Of course, there are many limitations to our research.First of all,because of the patient’s personal wishes and limited clinical information on relatives, we did not perform skin biopsies and were unable to establish a complete pedigree.As a result of their short discharge time, the patient and their daughters currently receive a relatively short follow-up, and we are looking forward to more comprehensive follow-up in the future.Additionally, the limitations of our search methods and thinking methods have prevented us from providing a more comprehensive review of recent gene mutations found in CADASIL. Despite the many limitations of our study, we must acknowledge, based on the review of this case and the extensive literature search, that CADASIL’s omics studies have been instrumental in understanding the biological mechanisms, neuroimaging or clinical manifestations of the disease, and may also help identify potential drug targets [12].

Conclusion

In summary, We reported a new gene mutation type c.1451 G > A (p.
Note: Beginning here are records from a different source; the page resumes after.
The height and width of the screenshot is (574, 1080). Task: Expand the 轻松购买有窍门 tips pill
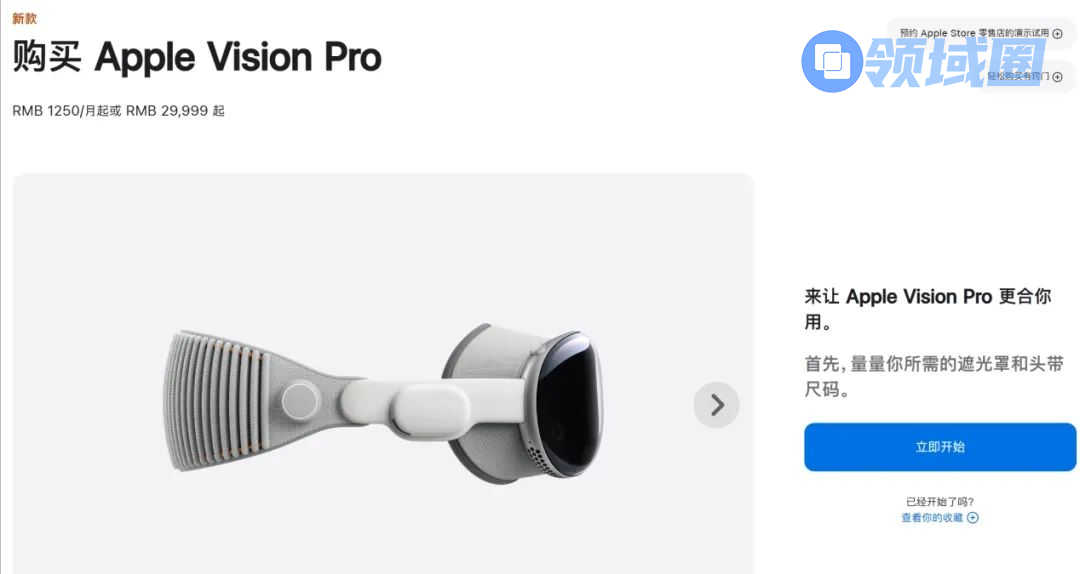point(1025,76)
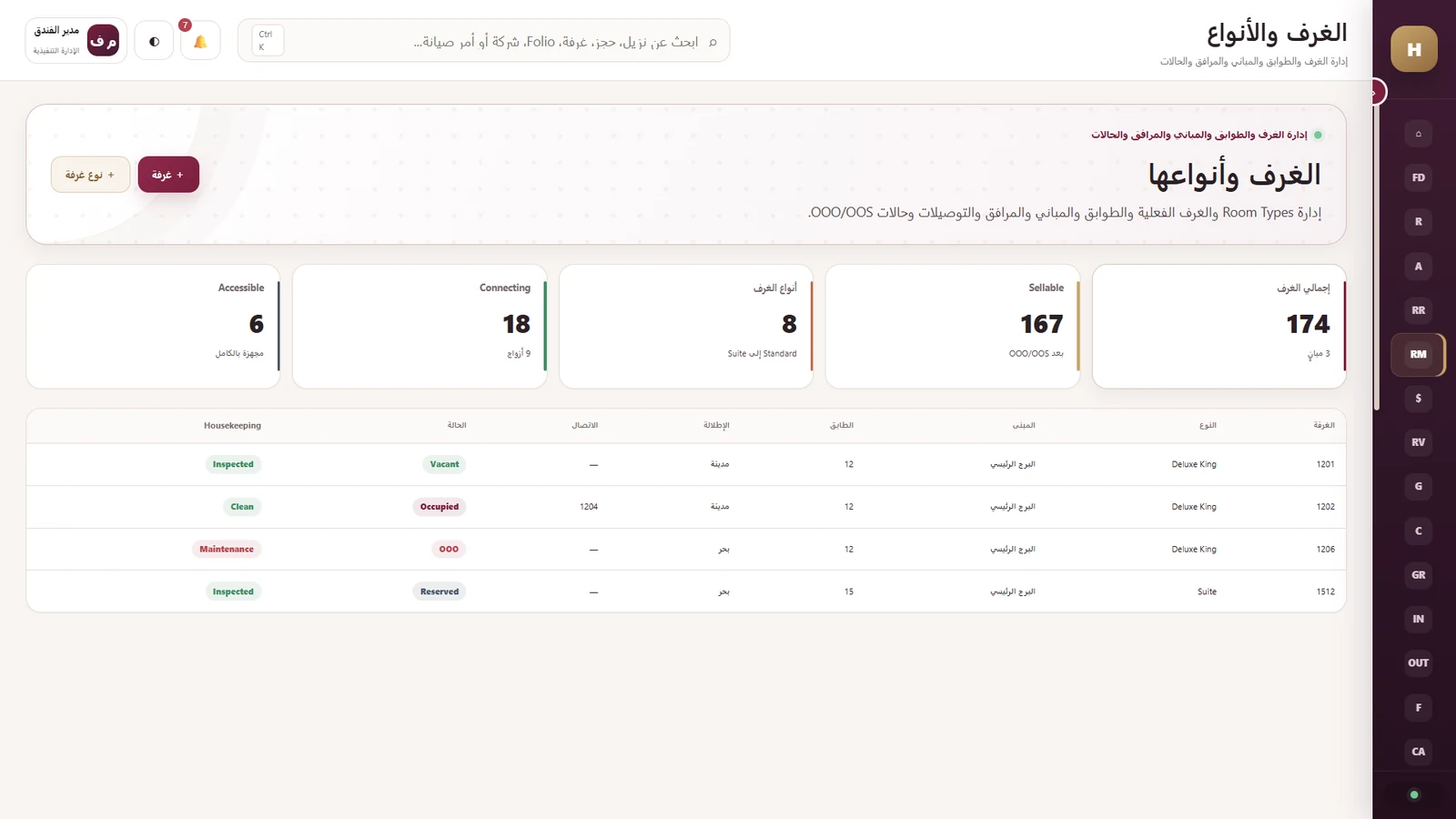Select the Sellable 167 card
Image resolution: width=1456 pixels, height=819 pixels.
tap(952, 327)
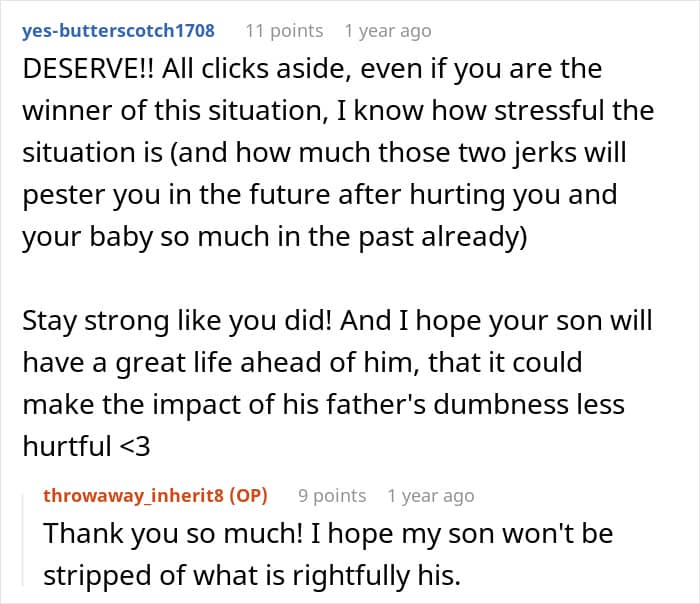The height and width of the screenshot is (604, 700).
Task: Open the yes-butterscotch1708 user profile
Action: point(118,31)
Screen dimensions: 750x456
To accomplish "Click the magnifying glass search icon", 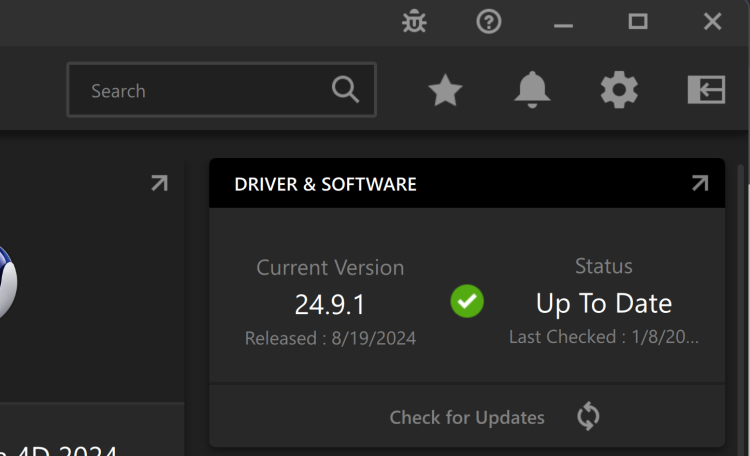I will 345,90.
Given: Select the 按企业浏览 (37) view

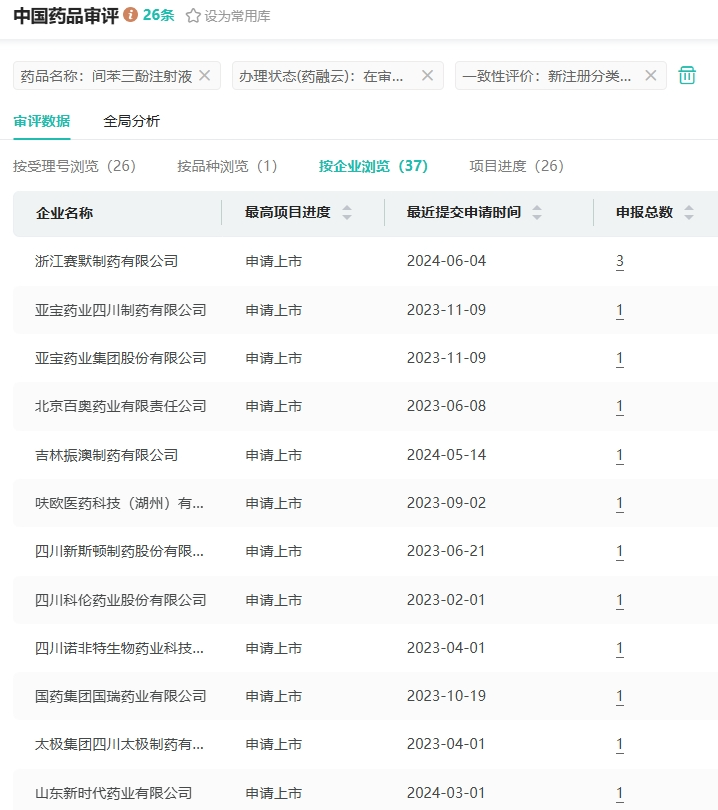Looking at the screenshot, I should click(373, 166).
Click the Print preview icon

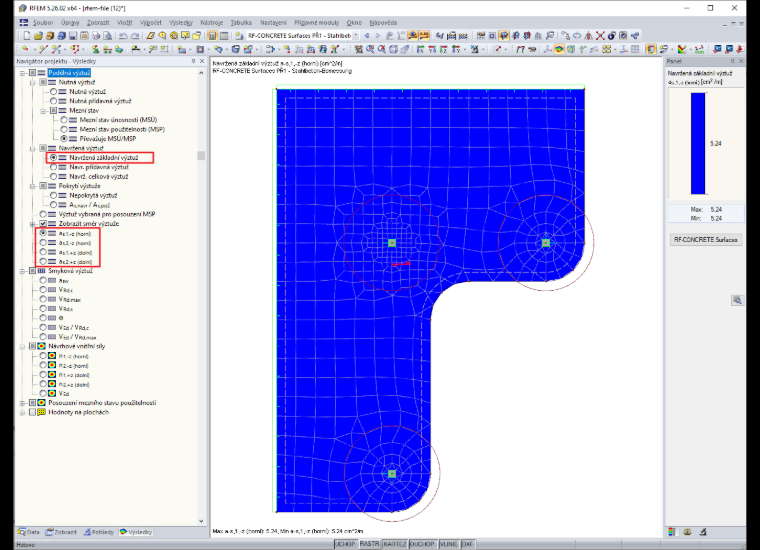(108, 36)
Cys484Tyr) and briefly reviewed the distribution and pathogenicity of Notch3 gene mutation hotspots, to provide some molecular biology data for CADASIL. Although acute bilateral cerebral infarction is a rare clinical manifestation of CADASIL, it is important to consider the possibility of CADASIL when encountering similar patients without clear risk factors for cerebral hemorrhage. Moreover, we hope to provide new clinical ideas for early intervention and diagnosis and treatment of similar patients by discussing the pathogenesis of acute bilateral subcortical infarction in CADASIL patients.Finally, we’d like to invite more researchers to explore and study CADASIL genomics, gene editing, pathogenesis and individualized treatment.